I am eating like I do when I'm stressed, like I can't stop, like I'm drowning and eating keeps me afloat. I know I should drink more water, that I shouldn't work out as hard to compensate, I'm just making it worse. I go to bed and fall asleep almost immediately. Yoko said it's less than three minutes, but I don't remember. I heard a noise, it woke me this morning at 4:15 and I went downstairs ready to confront whatever addict had come back for our phones, or was caught in the cold and wanted something, but it was only my youngest daughter, using the toilet. I was surprised: could she get up by herself now and go downstairs? Only hours ago she was weeping about having to share a children's meal with her sister. She looked at me matter-of-factly like she was a teenager, and I felt old.

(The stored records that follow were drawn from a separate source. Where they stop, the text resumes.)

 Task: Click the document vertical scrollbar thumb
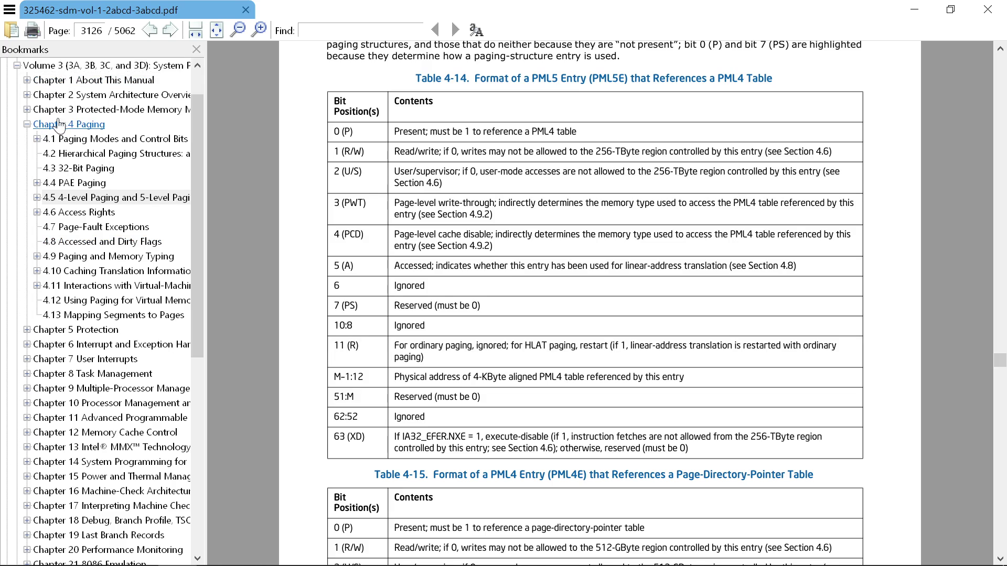tap(1000, 360)
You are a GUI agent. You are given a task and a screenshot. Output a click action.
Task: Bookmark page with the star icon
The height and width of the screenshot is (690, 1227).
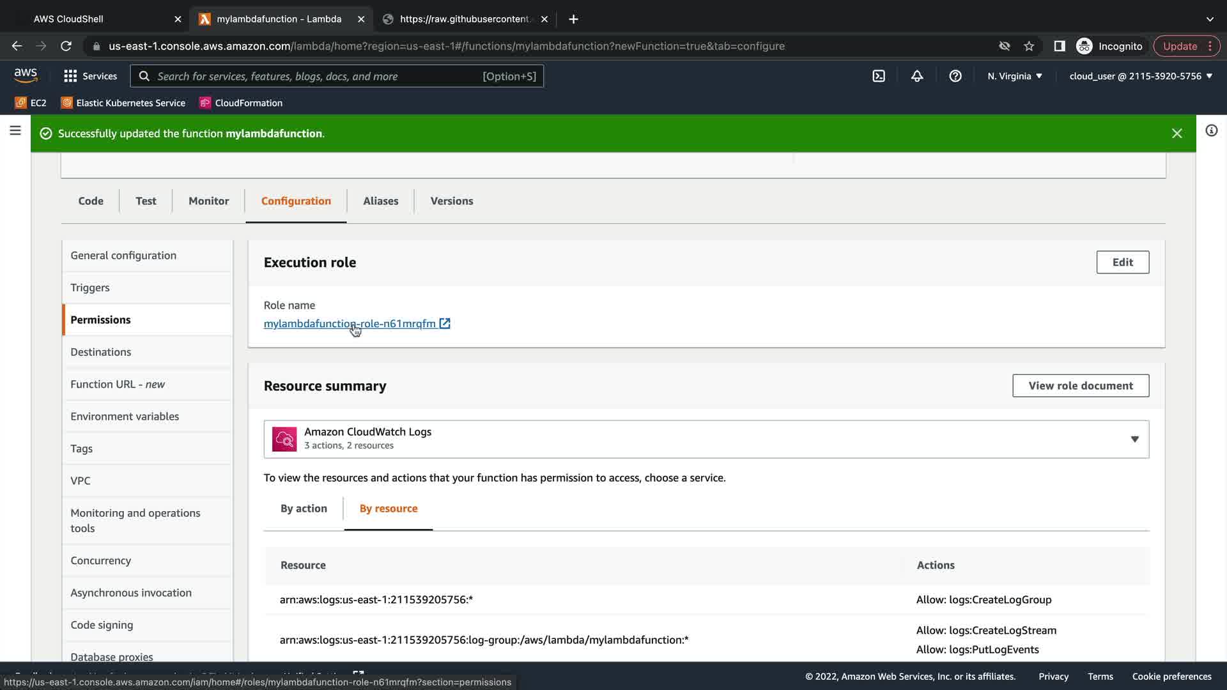(x=1029, y=46)
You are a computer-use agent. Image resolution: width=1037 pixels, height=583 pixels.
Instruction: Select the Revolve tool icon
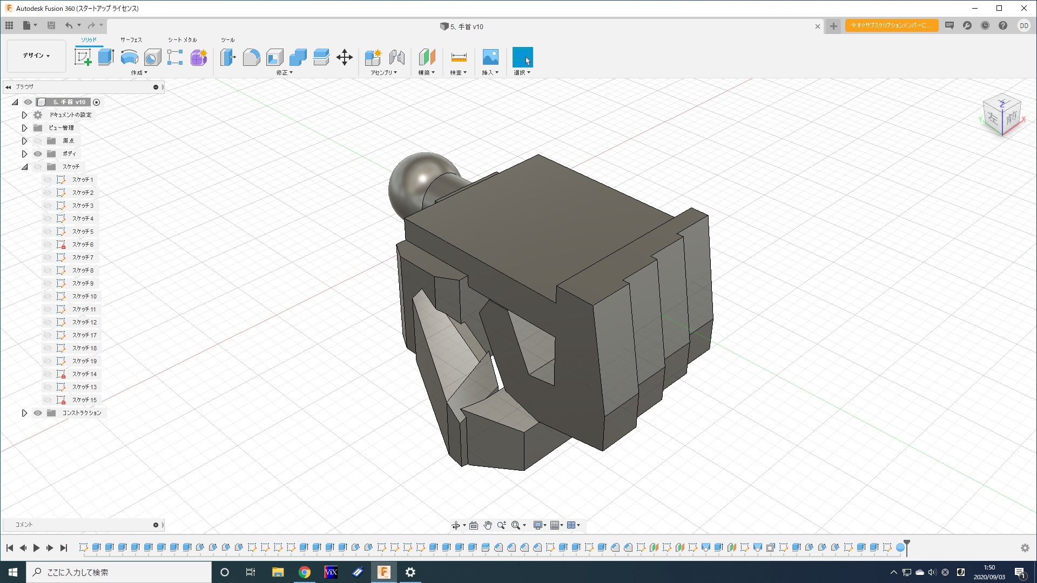(x=129, y=57)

I decided not to go back to bed, started eating and meditated. I checked the bank account and did some quick maths, had another piece of toast and looked at a picture of animals suffering on the PETA Twitter feed. And then that's all. My coffee's gone cold. That man who came last night, I suddenly remember, the man with the coins that needed help and I shut the door. I imagine for a moment that he might be lying on Victoria Road, dead. Was he Jesus, did I fail my test to show compassion to the stranger. Or did I fail in opening the door and inviting the chance that he might stab me and kill my family. Did I fail in not helping him, or in thinking I could help him. I'm lukewarm, I'm waiting to be spit out. I mouthed no, as I shut the door, I remember this now. No. I'm sorry, but no.